Finding the Bottleneck in Distributed Training

When distributed training is slower than expected, the bottleneck usually falls into one of four categories: GPU idle time, AllReduce serialization, a straggler rank, or DataLoader stalls. A Perfetto trace makes each of these visible.

Capturing a Trace

import torch
from torch.profiler import profile, ProfilerActivity, tensorboard_trace_handler

with profile(
    activities=[ProfilerActivity.CPU, ProfilerActivity.CUDA],
    schedule=torch.profiler.schedule(wait=1, warmup=1, active=3),
    on_trace_ready=tensorboard_trace_handler("./trace_dir"),
    record_shapes=True,
    with_stack=True,
) as prof:
    for step, batch in enumerate(loader):
        train_step(batch)
        prof.step()

Each rank writes its own trace file. Open them at ui.perfetto.dev → drag & drop the .json or .pt.trace.json file.

Perfetto UI Layout

Timeline (top)
├── Process: rank 0
│   ├── Thread: CPU ops
│   │   └── [forward] [backward] [optimizer]
│   ├── Thread: CUDA stream 0
│   │   └── [kernel] [kernel] [kernel] ...
│   ├── Thread: NCCL stream
│   │   └── [AllReduce] [AllReduce] ...
│   └── Thread: DataLoader workers
└── Process: rank 1
    └── ...

Zoom: scroll wheel. Pan: click-drag.

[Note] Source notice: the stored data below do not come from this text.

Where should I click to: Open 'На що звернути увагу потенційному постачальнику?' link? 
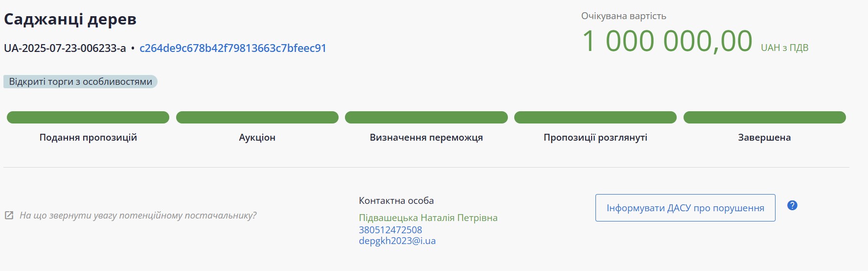point(138,216)
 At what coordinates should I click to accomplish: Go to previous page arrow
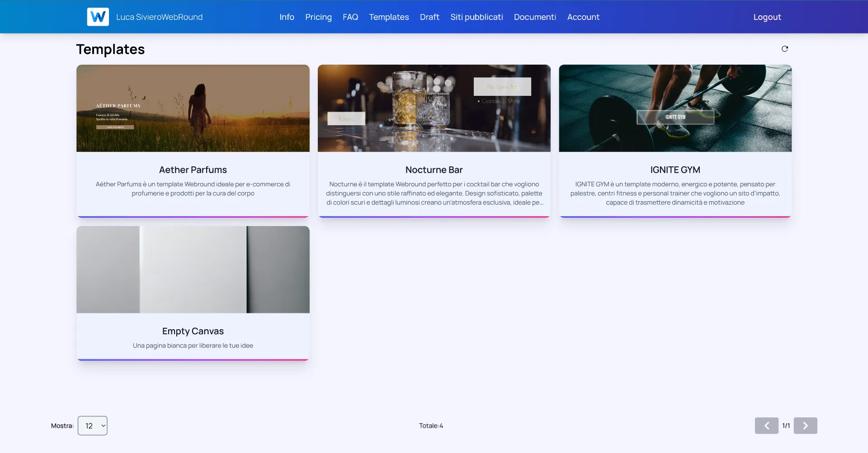tap(766, 425)
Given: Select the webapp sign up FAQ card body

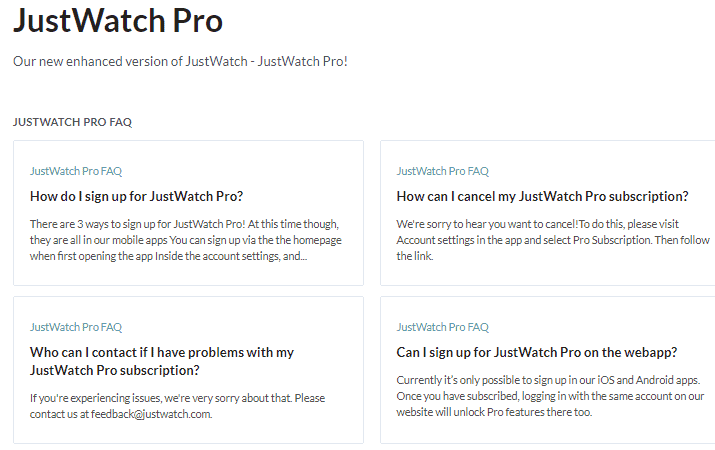Looking at the screenshot, I should coord(548,370).
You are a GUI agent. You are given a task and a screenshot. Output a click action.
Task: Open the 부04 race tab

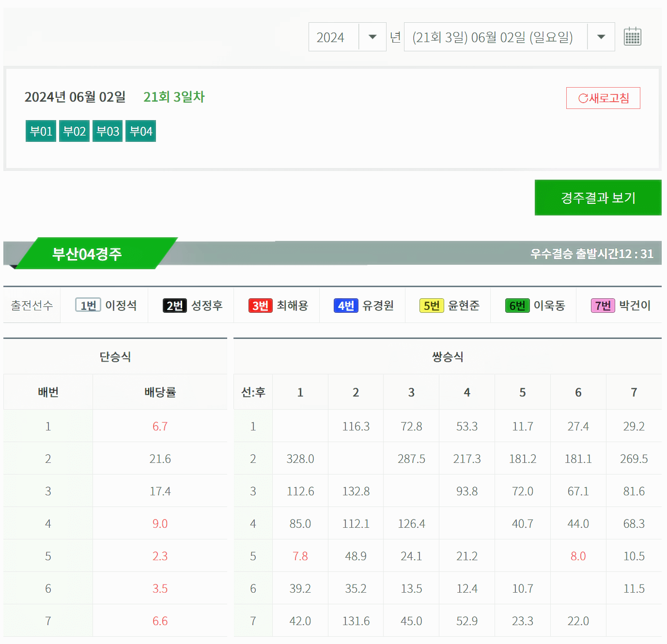(x=140, y=130)
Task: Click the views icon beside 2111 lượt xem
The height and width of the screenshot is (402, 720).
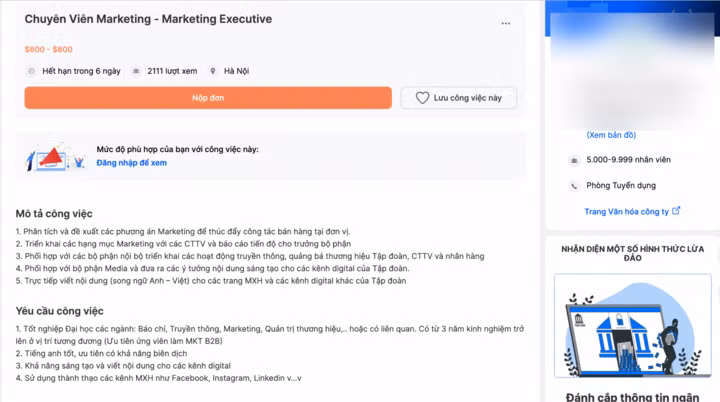Action: [136, 71]
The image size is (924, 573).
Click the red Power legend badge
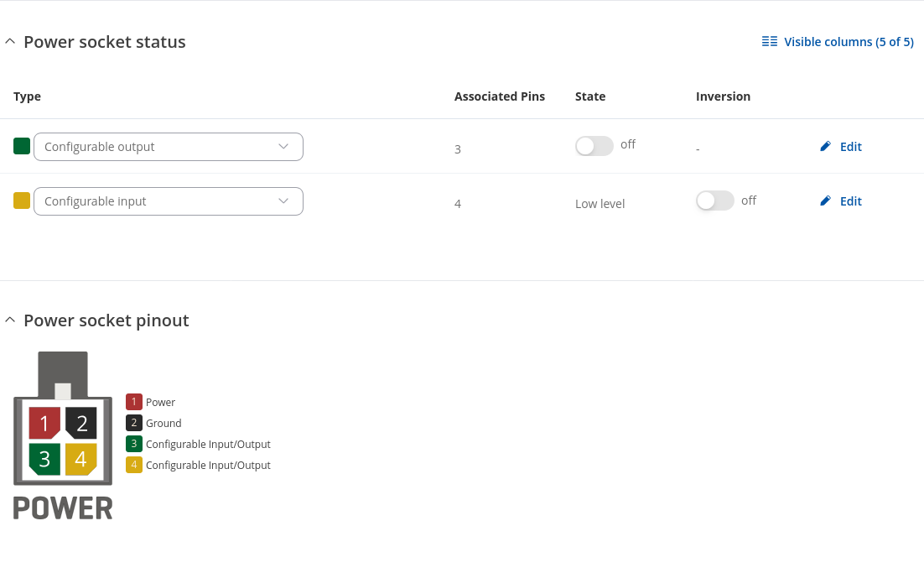(x=134, y=402)
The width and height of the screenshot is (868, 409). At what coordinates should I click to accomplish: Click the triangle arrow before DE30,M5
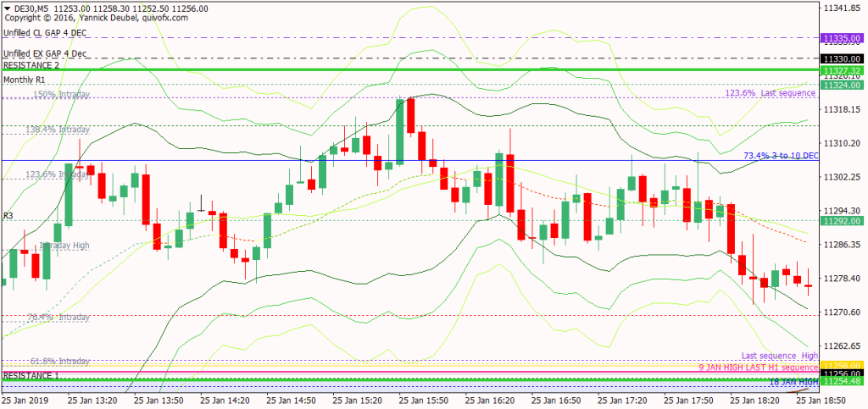pos(7,8)
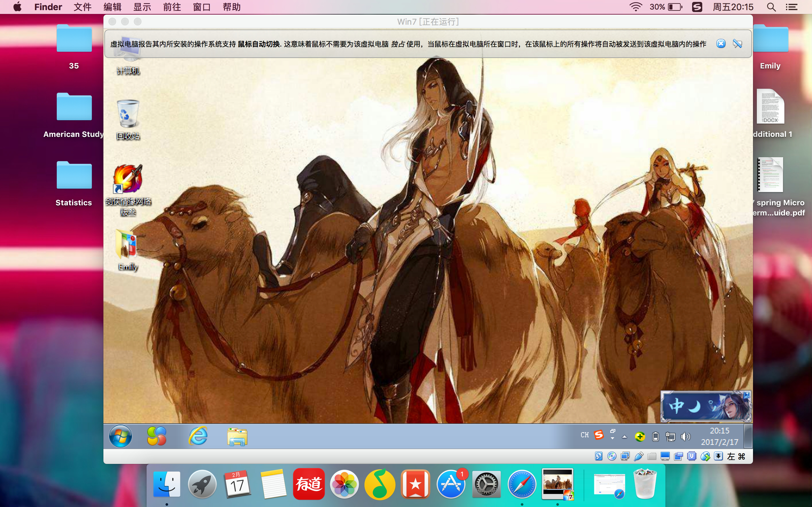This screenshot has height=507, width=812.
Task: Click the VirtualBox network adapters icon
Action: point(625,456)
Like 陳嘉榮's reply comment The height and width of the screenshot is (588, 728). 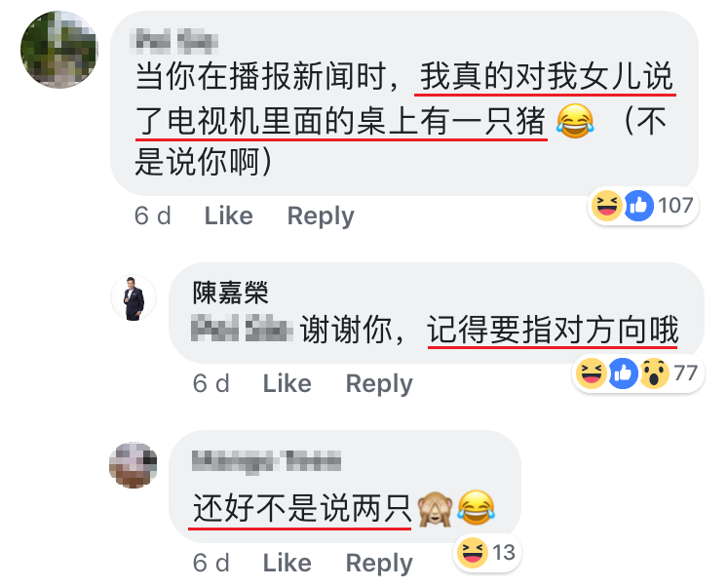[287, 383]
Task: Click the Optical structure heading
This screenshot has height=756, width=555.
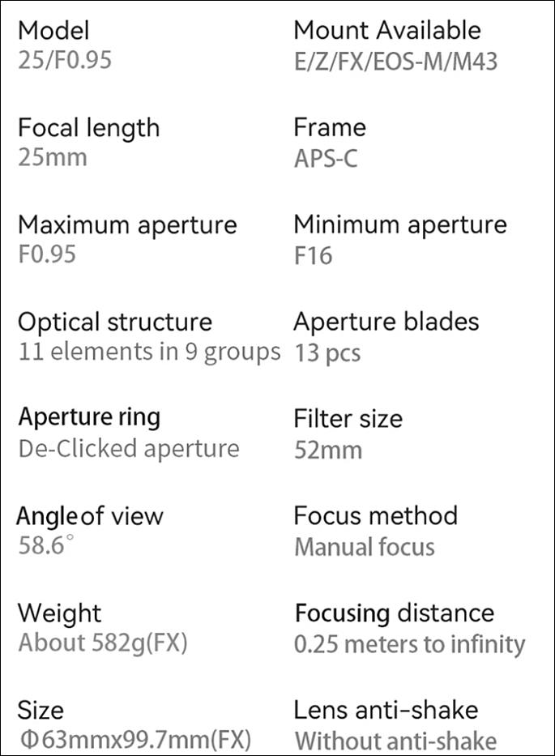Action: point(115,323)
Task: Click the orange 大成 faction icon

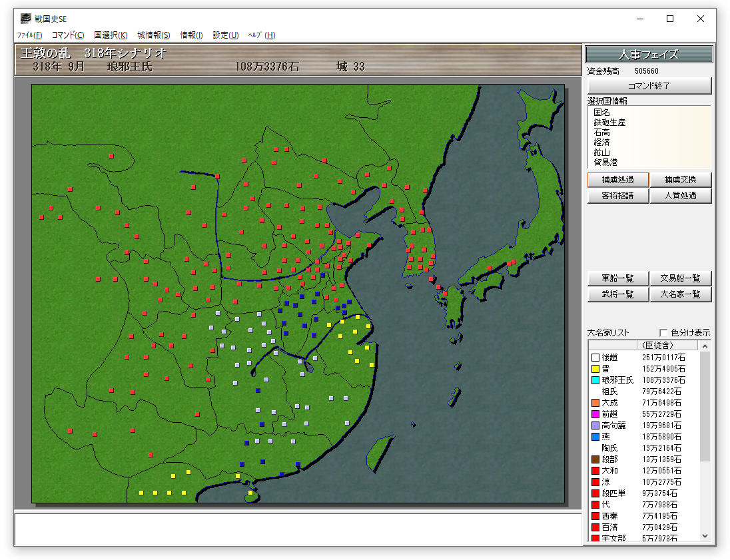Action: (595, 403)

Select a slice: click → details in the bottom panel.

What to Look for

1. GPU Idle Gaps (Bubbles)

CUDA stream:  [kernel▓▓▓][  gap  ][kernel▓▓▓]

A white gap means the GPU is waiting. Click the gap — the tooltip shows the CPU op that caused it.

Causes:

CPU-bound kernel launch (many small ops)
DataLoader workers not keeping up
AllReduce blocking the next forward pass

2. AllReduce Overlap

Ideal — DDP overlaps AllReduce with the backward pass:

CUDA compute:  [backward▓▓▓▓▓▓▓▓▓]
NCCL stream:          [AllReduce▓▓▓▓]   ← starts mid-backward

Bad — AllReduce runs after backward finishes:

CUDA compute:  [backward▓▓▓▓▓▓▓]
NCCL stream:                    [AllReduce▓▓▓▓▓▓]   ← gap between

If you see no overlap:

Bucket size too large → try DDP(model, bucket_cap_mb=25) (or smaller)
find_unused_parameters=True disables the overlap optimization
Very small models have no backward phases long enough to overlap

3. Straggler Rank

Load multiple rank traces simultaneously (File → Open multiple). Align by timestamp.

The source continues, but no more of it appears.